Please turn on JavaScript

Brooks Wilson's Economics Blog: Microsoft, Google and Nonprice Competition

Friday, July 24, 2009

Microsoft, Google and Nonprice Competition

Holman Jenkins wrote a wonderful article tilted, "Techdom’s Two Cold Wars," about competition between Microsoft and Google for the Wall Street Journal dated July 22, 2009.  In introductory microeconomics classes, students usually learn about various market structures including oligopoly.  Oligopolist engage in strategic behavior to earn rents or economic profits.  Holman describes how Microsoft and Google use strategic behavior to nip at the other's heals, not to earn higher profits, but to protect their high-profit turf while perhaps seeking a competitive truce that may invite antitrust action from the Attorney General.   Consumers will benefit from the battle.

Microsoft and Google also have the power to damage each other, and are better off if they don’t. They too spend a lot of money on deterrence—a puzzle since both are inevitably owned by many of the same shareholders, including large mutual and pension funds. Even more than the Cold War superpowers, they have every incentive quietly to agree to be deterred without investing quite so much on an arms race.
These are thoughts designed to trouble the naïve delight of many who heard Google’s announcement last week that it intends to roll out an operating system to compete with Windows. Partisan Google fans imagine Google finally is preparing to go toe-to-toe with its nemesis. They couldn’t be more wrong.

Google might do so if Microsoft were unilaterally to disarm in some way. That’s not going to happen. Microsoft merely is being reminded that its fat Windows margins are vulnerable to attack.

Microsoft sent the parallel message to Google when it spent millions to launch Bing, a new search engine that’s receiving good reviews even from Microsoft haters. Bing, Microsoft hopes, will finally prove a weapon that can seriously threaten Google’s margins, though only to keep Google from raiding Microsoft’s...

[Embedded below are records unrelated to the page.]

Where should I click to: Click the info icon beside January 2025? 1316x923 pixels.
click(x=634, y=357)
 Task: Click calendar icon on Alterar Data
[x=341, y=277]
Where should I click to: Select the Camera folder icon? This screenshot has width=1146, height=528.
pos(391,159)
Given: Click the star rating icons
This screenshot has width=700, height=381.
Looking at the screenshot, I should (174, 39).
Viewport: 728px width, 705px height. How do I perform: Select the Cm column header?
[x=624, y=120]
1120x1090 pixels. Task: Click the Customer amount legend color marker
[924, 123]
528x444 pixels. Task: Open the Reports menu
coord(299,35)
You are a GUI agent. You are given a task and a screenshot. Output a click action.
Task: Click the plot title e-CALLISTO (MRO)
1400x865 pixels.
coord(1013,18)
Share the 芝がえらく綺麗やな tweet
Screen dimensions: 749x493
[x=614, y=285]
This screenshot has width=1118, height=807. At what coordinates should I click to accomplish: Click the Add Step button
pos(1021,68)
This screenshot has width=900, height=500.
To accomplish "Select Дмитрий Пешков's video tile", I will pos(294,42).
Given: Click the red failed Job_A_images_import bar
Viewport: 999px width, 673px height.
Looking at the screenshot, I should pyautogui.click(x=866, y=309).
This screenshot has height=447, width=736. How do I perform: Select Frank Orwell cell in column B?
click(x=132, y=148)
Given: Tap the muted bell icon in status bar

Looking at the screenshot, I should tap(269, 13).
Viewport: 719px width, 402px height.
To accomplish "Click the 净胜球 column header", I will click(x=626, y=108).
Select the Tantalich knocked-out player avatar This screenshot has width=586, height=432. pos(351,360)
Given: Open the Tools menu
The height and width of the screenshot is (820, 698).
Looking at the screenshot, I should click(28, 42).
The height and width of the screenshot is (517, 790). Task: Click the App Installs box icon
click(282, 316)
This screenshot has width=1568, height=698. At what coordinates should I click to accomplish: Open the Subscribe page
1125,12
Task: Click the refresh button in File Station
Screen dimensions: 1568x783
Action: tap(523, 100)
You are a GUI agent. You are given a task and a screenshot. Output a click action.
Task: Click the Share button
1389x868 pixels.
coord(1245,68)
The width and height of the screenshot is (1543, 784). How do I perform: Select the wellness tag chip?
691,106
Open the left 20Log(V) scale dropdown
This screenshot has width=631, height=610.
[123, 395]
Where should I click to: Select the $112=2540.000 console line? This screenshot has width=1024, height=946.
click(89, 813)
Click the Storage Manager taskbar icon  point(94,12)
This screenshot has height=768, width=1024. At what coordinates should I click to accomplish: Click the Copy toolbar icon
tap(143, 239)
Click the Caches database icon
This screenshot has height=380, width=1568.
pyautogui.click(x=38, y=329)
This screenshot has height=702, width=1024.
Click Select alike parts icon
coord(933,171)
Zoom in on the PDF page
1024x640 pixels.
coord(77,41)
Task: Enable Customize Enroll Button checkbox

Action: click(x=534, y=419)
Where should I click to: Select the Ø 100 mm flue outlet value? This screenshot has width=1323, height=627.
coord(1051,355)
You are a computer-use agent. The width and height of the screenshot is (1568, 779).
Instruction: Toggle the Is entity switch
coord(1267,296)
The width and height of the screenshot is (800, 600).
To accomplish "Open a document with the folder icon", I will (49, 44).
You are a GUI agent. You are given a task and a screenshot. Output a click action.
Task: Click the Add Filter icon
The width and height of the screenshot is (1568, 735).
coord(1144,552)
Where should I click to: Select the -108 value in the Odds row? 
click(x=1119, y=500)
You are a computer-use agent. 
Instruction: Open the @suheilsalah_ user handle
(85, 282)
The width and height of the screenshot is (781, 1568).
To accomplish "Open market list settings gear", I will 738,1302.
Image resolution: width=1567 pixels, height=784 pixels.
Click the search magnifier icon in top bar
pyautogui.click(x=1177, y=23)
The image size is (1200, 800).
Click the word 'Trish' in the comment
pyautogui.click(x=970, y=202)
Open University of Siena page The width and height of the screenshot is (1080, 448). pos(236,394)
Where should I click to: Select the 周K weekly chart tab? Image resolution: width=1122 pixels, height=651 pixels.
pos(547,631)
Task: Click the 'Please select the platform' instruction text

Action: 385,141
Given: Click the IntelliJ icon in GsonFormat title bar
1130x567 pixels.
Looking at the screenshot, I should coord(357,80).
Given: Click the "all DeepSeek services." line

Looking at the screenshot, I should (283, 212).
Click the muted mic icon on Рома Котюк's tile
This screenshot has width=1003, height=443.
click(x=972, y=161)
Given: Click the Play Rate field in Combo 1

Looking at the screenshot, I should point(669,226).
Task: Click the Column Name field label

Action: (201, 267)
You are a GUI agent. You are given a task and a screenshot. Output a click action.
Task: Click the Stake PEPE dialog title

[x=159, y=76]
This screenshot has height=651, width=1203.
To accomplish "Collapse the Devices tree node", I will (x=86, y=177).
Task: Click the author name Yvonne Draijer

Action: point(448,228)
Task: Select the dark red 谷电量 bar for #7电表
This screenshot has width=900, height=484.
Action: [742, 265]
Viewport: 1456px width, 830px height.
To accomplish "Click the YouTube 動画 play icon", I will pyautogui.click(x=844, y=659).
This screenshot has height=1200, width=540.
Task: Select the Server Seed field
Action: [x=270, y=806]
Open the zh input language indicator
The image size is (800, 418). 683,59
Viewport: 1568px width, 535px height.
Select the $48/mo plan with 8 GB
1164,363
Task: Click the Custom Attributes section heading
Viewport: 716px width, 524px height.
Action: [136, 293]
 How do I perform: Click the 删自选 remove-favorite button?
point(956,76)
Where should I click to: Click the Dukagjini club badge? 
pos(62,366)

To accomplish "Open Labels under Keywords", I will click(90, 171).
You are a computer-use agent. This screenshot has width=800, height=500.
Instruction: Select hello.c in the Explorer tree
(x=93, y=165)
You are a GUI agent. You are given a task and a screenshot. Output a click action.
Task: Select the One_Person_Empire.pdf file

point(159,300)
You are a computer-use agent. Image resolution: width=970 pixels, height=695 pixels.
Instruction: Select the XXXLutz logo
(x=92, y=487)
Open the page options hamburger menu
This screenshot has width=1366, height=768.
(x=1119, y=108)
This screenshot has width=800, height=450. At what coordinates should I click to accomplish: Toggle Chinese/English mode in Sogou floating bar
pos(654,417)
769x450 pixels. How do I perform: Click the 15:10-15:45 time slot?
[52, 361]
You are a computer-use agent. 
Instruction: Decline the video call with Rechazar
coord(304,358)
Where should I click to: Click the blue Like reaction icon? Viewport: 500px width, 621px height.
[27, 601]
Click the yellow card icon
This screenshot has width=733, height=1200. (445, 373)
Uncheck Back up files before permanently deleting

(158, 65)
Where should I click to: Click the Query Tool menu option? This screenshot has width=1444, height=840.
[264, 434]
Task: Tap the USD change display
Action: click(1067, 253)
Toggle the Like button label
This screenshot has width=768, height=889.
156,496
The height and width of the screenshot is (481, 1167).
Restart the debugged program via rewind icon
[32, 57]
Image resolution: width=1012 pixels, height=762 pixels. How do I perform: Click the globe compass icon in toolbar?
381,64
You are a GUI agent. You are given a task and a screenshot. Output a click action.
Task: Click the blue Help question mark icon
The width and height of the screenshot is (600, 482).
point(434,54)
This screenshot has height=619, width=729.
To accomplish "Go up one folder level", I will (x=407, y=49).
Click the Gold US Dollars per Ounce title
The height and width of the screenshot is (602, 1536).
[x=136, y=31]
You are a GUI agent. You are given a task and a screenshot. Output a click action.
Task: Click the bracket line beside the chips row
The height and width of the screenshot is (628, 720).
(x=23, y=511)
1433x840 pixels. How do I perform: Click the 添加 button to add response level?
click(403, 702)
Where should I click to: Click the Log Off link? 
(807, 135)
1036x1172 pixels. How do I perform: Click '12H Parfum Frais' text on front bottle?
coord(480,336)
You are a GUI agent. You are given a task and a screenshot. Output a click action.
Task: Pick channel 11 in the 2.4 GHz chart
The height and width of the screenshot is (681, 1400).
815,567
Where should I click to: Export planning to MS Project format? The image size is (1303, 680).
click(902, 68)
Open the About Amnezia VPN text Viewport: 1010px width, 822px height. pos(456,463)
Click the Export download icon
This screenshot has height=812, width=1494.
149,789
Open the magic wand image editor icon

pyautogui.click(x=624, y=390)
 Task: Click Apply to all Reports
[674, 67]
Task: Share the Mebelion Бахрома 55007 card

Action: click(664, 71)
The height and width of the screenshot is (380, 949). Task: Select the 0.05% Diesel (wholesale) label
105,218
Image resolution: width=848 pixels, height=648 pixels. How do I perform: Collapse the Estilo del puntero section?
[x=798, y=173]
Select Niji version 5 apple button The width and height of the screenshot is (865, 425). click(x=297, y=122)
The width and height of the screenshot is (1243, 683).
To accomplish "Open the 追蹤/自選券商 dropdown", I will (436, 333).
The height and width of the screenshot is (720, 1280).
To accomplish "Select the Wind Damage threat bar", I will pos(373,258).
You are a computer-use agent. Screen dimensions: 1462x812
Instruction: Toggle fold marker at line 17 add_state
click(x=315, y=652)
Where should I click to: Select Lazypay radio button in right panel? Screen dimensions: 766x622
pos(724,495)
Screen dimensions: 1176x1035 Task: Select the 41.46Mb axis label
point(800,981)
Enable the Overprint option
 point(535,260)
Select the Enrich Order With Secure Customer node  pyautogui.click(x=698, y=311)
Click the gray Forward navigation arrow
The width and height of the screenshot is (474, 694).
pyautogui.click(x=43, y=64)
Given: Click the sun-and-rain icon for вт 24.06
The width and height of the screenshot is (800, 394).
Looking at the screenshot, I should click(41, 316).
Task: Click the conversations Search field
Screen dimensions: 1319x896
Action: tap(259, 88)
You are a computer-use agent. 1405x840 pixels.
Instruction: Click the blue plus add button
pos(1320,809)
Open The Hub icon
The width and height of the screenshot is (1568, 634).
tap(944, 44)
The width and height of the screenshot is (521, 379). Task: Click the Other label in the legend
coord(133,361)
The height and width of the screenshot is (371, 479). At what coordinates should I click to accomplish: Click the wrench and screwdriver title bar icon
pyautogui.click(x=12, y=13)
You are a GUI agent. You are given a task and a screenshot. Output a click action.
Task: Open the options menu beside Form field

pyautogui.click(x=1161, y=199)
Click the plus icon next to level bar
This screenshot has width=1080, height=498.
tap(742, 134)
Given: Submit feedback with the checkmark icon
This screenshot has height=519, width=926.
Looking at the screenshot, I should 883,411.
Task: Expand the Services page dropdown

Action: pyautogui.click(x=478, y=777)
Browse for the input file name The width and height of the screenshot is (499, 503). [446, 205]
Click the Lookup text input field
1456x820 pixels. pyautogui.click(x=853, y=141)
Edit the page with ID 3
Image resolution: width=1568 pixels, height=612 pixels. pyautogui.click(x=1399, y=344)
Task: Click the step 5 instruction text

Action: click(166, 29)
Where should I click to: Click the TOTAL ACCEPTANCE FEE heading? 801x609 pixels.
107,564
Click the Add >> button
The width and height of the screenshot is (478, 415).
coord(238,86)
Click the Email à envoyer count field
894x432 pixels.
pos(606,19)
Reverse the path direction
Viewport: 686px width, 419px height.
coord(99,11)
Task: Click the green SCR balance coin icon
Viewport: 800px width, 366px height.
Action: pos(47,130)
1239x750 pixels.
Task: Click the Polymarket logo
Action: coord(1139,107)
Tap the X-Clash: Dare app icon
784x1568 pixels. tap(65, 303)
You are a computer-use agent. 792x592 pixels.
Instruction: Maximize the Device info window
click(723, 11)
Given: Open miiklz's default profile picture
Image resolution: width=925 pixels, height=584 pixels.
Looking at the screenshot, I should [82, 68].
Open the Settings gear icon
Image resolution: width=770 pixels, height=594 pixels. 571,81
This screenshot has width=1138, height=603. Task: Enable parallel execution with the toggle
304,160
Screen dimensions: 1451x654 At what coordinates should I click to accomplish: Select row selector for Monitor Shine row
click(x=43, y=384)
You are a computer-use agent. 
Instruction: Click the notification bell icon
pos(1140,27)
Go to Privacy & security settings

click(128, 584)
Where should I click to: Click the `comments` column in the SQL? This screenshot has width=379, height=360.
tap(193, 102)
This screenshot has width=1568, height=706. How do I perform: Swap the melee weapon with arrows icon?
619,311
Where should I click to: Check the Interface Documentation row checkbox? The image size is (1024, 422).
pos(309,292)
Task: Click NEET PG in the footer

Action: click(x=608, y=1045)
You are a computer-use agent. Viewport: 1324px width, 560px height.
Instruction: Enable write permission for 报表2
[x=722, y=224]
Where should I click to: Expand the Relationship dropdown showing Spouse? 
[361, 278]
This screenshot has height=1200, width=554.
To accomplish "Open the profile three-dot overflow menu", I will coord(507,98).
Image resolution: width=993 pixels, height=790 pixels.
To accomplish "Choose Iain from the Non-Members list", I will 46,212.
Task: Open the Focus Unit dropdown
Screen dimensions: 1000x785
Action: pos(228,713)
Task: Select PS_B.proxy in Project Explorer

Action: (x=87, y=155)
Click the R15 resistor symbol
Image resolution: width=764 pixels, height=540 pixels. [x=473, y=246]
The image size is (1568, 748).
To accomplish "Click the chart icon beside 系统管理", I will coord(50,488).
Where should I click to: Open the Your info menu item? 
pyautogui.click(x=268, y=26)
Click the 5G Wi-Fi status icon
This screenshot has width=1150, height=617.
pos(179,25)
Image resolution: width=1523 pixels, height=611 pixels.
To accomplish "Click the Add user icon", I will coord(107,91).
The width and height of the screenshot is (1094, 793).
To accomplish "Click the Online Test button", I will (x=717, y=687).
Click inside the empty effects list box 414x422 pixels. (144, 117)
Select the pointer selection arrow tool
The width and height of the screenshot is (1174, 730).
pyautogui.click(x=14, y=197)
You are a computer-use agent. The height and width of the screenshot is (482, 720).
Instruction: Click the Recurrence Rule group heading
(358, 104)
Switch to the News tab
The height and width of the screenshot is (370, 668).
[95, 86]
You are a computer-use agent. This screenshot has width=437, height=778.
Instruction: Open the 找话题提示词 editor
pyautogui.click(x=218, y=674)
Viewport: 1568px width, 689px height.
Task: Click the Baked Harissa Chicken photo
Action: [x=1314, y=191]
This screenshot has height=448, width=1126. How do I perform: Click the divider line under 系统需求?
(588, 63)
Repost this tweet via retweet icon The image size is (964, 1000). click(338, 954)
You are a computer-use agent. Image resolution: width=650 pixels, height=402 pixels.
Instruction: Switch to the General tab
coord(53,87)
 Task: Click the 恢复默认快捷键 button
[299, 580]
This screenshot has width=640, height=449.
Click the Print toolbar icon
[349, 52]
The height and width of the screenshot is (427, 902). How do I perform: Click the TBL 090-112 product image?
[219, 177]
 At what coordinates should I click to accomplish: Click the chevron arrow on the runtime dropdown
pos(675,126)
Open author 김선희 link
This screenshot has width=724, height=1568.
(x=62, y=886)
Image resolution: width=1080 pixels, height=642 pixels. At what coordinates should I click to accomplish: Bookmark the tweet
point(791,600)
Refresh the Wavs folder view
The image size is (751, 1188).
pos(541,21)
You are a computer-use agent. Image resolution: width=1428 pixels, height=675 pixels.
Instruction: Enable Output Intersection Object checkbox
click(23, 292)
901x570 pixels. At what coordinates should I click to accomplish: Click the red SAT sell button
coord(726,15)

Their little secret is that neither Google nor Microsoft really have an interest in challenging each other’s core franchises if it means risk to their own. Their posturing is primarily defensive—fear of loss is greater than hope of gain...

Naturally, the fondest wish of both companies’ shareholders is that they find a cheaper way to deter each other, or better yet strike a cease-fire. In short, they wish Google and Microsoft would reach the kind of condominium that Google and Apple have reached.

For, whatever the advertised purpose of Google CEO Eric Schmidt’s presence on Apple’s board, the obvious purpose is to manage competition between the two companies. Of all the dabbling Google has done, notice that it hasn’t dabbled in music-playing software, in cataloging music files (though Google says its mission is to “organize all the world’s information”), or even in allowing users to create playlists of YouTube music videos. Google’s dabbling has been restricted to markets where Microsoft, Nokia or others are dominant, not where Apple is dominant...

One thing that keeps Apple and Google maneuvering so cautiously with respect to each other is that both currently benefit from an aura of “coolness” that would be jeopardized if they found themselves clashing in public. Keep your friends close and your enemies closer.

Even if antitrust weren’t in the way, Microsoft and Google would find it harder to engage in a similar frigid entente simply because Microsoft’s “uncoolness” requires Google partly to define itself as anti-Microsoft. But don’t doubt the two would opt for a competitive cease-fire if they could figure out how.